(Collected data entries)

* * * * * * *

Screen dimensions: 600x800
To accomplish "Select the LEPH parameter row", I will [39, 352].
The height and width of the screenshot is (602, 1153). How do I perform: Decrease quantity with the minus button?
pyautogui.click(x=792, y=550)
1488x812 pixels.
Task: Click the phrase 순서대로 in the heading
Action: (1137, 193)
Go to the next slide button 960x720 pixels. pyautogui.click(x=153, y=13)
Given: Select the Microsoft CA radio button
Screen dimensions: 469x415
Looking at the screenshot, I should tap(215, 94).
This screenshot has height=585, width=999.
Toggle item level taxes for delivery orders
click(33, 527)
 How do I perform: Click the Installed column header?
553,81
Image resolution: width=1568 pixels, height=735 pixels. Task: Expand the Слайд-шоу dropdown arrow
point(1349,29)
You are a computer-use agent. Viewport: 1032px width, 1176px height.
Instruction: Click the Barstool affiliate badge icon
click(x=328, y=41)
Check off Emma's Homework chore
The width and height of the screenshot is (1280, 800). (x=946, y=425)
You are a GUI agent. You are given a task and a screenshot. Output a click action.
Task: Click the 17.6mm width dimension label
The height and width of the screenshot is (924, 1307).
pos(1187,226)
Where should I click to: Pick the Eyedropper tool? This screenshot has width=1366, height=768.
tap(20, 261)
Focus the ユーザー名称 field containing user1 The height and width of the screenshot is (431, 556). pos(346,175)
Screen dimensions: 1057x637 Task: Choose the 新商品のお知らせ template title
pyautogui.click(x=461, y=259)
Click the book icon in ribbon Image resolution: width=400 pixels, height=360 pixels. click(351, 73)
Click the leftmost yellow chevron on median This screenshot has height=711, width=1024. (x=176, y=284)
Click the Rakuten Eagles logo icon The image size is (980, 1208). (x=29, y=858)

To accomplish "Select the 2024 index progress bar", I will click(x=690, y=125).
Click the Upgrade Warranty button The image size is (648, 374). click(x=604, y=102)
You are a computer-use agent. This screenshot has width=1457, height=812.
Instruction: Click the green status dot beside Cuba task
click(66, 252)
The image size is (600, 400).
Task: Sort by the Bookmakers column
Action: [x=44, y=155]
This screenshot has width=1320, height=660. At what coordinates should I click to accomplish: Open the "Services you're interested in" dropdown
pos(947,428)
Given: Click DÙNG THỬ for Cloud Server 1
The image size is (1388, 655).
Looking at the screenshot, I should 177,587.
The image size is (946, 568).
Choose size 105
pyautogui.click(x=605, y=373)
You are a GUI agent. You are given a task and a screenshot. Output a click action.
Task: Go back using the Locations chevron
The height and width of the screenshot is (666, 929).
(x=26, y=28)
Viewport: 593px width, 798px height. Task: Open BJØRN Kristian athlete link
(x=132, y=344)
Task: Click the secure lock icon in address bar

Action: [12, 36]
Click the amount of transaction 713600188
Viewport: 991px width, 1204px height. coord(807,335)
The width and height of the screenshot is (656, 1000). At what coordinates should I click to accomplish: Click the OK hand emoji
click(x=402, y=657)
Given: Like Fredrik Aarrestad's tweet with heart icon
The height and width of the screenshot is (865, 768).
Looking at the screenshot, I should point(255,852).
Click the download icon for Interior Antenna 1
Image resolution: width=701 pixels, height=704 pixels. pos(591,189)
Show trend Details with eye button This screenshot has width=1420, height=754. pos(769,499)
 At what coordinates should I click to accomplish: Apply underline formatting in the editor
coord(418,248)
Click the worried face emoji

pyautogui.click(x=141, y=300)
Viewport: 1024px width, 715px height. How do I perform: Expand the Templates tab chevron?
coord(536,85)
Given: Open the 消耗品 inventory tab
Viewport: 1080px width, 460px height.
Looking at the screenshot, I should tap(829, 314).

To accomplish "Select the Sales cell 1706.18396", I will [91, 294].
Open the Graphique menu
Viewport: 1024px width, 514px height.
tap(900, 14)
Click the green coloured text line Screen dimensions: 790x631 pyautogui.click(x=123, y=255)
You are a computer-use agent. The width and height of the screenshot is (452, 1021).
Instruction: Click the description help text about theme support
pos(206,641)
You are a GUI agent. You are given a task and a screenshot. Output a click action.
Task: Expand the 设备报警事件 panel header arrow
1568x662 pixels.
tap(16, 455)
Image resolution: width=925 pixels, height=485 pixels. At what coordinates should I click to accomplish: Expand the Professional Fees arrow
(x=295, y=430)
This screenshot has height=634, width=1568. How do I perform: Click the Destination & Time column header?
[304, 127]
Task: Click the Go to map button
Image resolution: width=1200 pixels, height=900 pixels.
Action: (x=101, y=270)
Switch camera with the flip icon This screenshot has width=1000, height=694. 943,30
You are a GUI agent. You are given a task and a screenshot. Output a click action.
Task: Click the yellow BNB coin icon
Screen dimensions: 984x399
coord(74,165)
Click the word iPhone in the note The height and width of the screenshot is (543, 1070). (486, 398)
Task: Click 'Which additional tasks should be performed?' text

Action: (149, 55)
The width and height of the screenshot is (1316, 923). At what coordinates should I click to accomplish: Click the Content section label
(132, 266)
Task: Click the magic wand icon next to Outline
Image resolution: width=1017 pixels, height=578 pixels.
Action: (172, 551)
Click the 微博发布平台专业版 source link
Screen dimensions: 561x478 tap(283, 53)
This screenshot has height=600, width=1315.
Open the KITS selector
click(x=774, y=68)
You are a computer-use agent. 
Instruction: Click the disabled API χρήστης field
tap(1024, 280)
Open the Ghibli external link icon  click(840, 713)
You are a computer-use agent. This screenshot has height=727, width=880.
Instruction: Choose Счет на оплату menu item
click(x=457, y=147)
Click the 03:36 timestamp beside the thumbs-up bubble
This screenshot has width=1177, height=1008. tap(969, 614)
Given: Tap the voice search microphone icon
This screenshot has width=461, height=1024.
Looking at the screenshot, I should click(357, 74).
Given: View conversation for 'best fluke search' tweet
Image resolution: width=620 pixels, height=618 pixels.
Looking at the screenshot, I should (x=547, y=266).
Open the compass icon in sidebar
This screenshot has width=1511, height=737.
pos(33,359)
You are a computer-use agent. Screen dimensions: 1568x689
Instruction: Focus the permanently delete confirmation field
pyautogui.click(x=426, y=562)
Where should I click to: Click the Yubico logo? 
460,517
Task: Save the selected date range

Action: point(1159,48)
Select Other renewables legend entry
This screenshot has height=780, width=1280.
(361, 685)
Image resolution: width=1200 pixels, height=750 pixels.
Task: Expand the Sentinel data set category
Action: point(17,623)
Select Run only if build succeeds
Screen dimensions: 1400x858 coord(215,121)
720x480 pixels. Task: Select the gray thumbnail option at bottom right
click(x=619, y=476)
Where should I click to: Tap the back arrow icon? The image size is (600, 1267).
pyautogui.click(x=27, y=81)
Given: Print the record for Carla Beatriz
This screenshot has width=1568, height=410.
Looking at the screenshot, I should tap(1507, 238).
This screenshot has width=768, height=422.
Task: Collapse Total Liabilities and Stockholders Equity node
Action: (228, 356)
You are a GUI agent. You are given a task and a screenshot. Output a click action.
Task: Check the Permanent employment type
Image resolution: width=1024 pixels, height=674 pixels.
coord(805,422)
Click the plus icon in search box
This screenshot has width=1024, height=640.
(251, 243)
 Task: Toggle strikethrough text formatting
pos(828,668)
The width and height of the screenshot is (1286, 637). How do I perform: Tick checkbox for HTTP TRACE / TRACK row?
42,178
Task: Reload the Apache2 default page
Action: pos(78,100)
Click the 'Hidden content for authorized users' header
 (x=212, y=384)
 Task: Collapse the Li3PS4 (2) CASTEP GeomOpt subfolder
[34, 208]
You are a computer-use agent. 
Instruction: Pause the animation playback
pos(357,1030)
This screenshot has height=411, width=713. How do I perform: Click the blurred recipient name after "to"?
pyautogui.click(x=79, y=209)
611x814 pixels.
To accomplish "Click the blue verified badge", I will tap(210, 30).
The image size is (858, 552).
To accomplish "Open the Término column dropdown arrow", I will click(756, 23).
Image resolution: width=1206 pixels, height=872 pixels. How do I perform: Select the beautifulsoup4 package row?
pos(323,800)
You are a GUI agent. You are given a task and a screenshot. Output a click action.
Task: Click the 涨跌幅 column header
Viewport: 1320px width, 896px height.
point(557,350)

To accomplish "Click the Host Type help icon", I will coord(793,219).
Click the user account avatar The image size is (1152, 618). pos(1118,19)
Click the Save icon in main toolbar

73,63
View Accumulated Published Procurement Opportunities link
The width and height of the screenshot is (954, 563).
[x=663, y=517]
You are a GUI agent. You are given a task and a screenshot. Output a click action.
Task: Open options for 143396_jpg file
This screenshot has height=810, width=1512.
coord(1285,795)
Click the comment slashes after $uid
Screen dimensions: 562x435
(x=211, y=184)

* * * * * * *

ACTIVITY:
What is needed is an exact copy of the lines from the one containing "The width and height of the screenshot is (1286, 637)." through the final line of the data, both included, and nothing more.

RESPONSE TO THE TASK:
The width and height of the screenshot is (1286, 637). How do I perform: Tick checkbox for HTTP TRACE / TRACK row?
42,178
Task: Reload the Apache2 default page
Action: pos(78,100)
Click the 'Hidden content for authorized users' header
 (x=212, y=384)
 Task: Collapse the Li3PS4 (2) CASTEP GeomOpt subfolder
[34, 208]
You are a computer-use agent. 
Instruction: Pause the animation playback
pos(357,1030)
This screenshot has height=411, width=713. How do I perform: Click the blurred recipient name after "to"?
pyautogui.click(x=79, y=209)
611x814 pixels.
To accomplish "Click the blue verified badge", I will tap(210, 30).
The image size is (858, 552).
To accomplish "Open the Término column dropdown arrow", I will click(756, 23).
Image resolution: width=1206 pixels, height=872 pixels. How do I perform: Select the beautifulsoup4 package row?
pos(323,800)
You are a GUI agent. You are given a task and a screenshot. Output a click action.
Task: Click the 涨跌幅 column header
Viewport: 1320px width, 896px height.
point(557,350)

To accomplish "Click the Host Type help icon", I will coord(793,219).
Click the user account avatar The image size is (1152, 618). pos(1118,19)
Click the Save icon in main toolbar

73,63
View Accumulated Published Procurement Opportunities link
The width and height of the screenshot is (954, 563).
[x=663, y=517]
You are a GUI agent. You are given a task and a screenshot. Output a click action.
Task: Open options for 143396_jpg file
This screenshot has height=810, width=1512.
coord(1285,795)
Click the comment slashes after $uid
Screen dimensions: 562x435
(x=211, y=184)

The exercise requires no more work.